## Data section
● ● ● ● ● ● ●
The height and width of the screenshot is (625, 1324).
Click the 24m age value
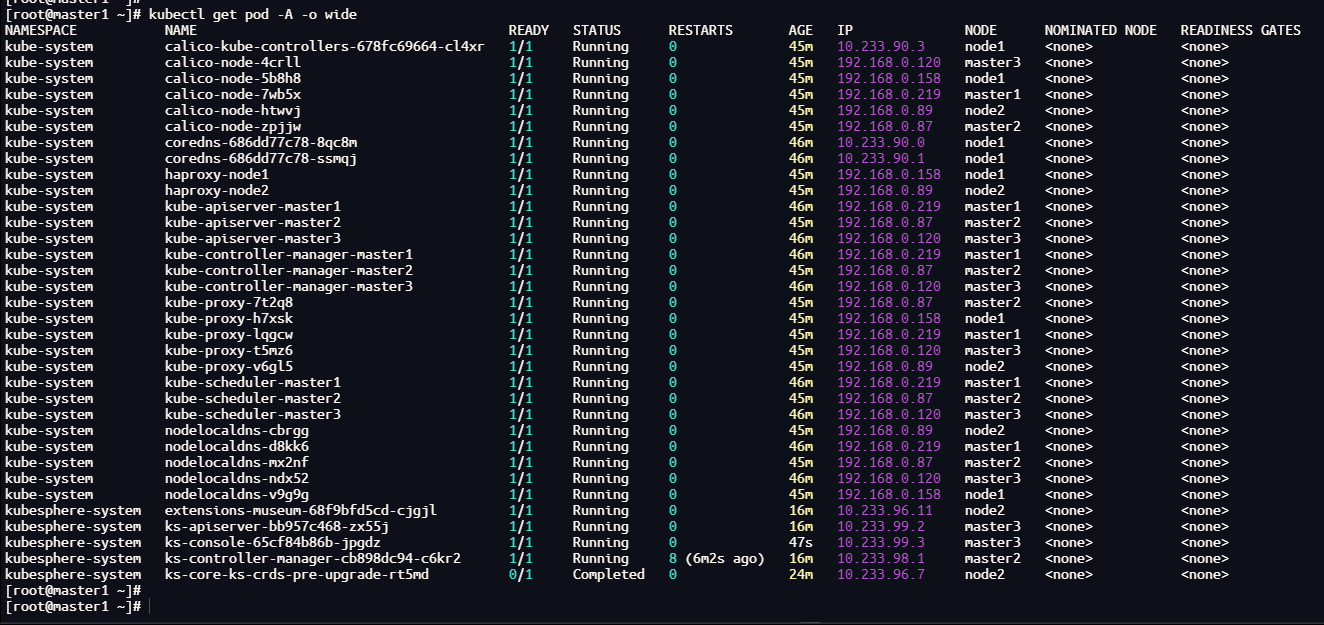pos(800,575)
● ● ● ● ● ● ●
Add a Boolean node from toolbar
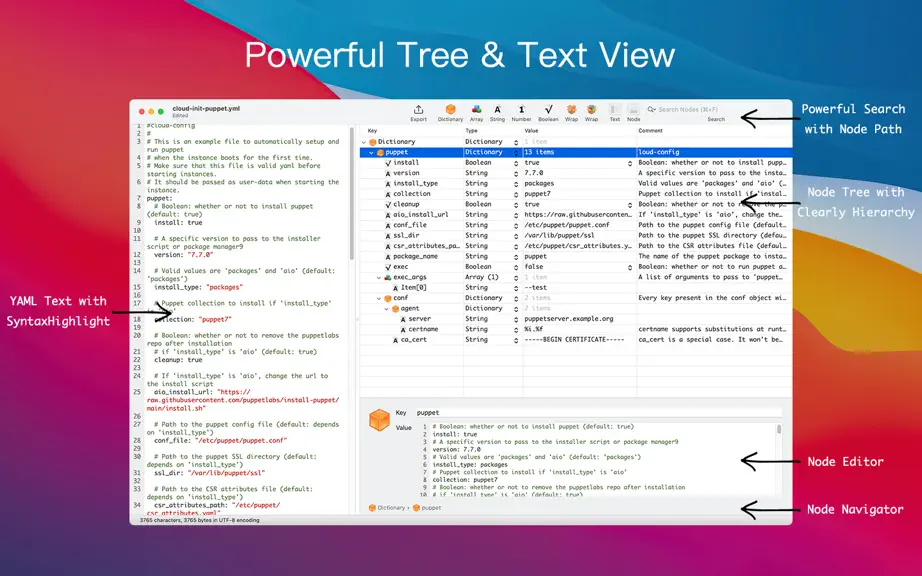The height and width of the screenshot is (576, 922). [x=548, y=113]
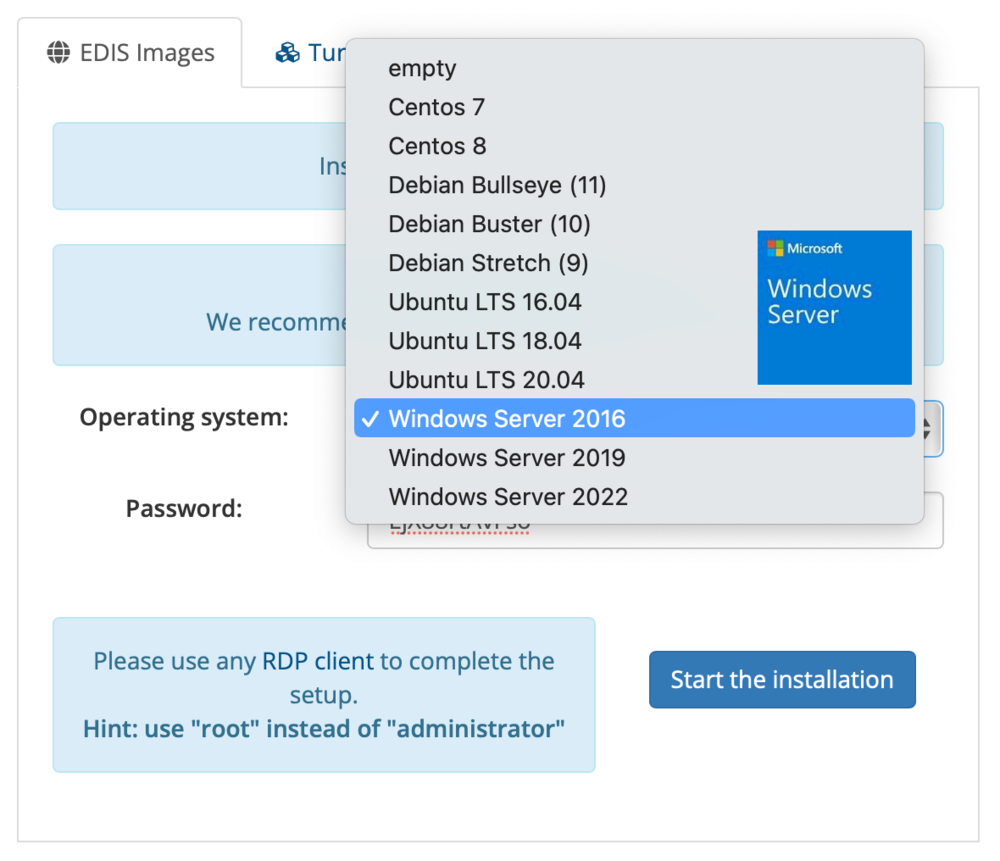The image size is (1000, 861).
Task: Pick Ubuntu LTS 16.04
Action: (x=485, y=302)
● ● ● ● ● ● ●
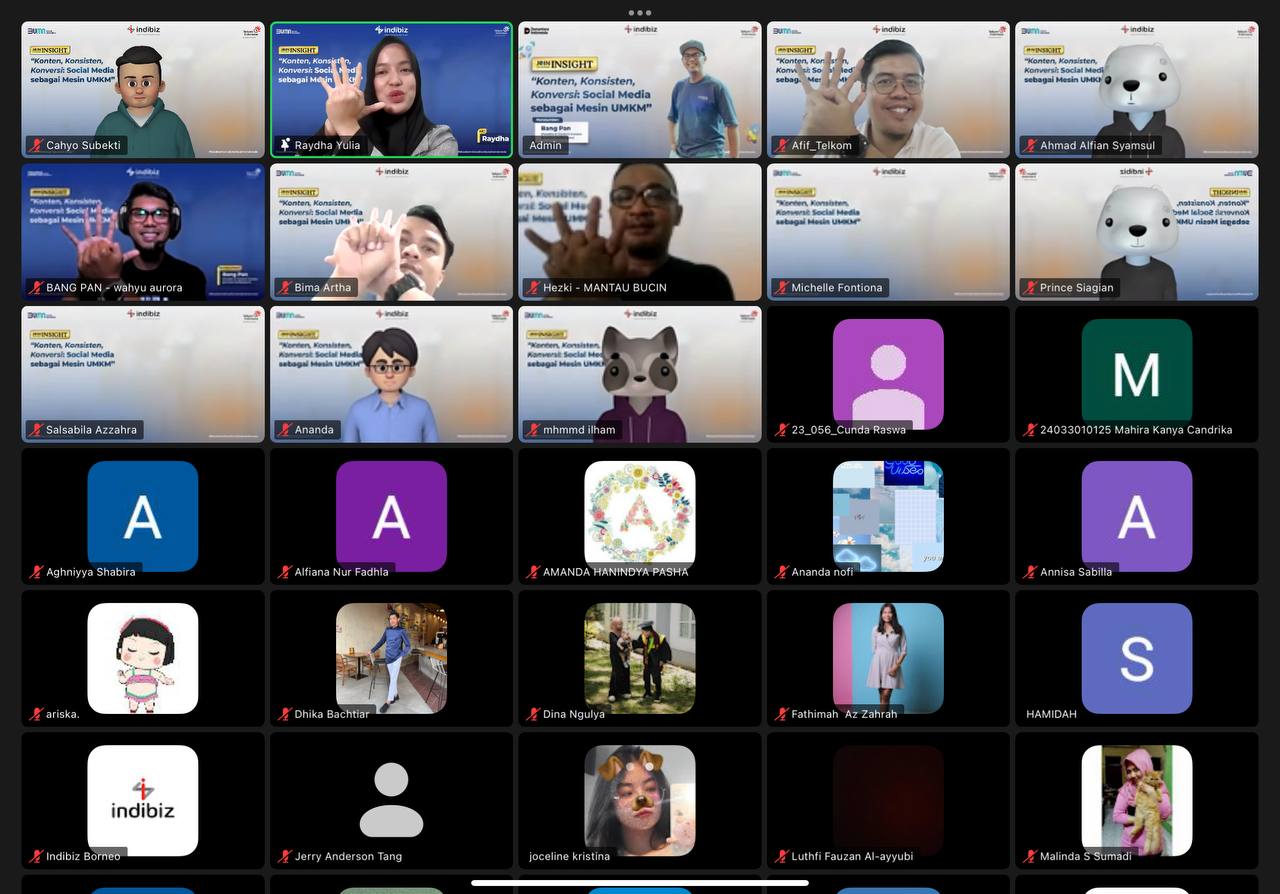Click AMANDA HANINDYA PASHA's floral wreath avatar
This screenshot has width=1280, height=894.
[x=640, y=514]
● ● ● ● ● ● ●
## Task to carry out
Update the lines starting at the one containing "The height and width of the screenshot is (625, 1324)." and ending at the one containing "pos(800,575)" by changing "24m age value" to "12m age value" and keeping everything else the same. Leave the pictures out of your answer.

## Exercise solution
The height and width of the screenshot is (625, 1324).
Click the 12m age value
pos(800,575)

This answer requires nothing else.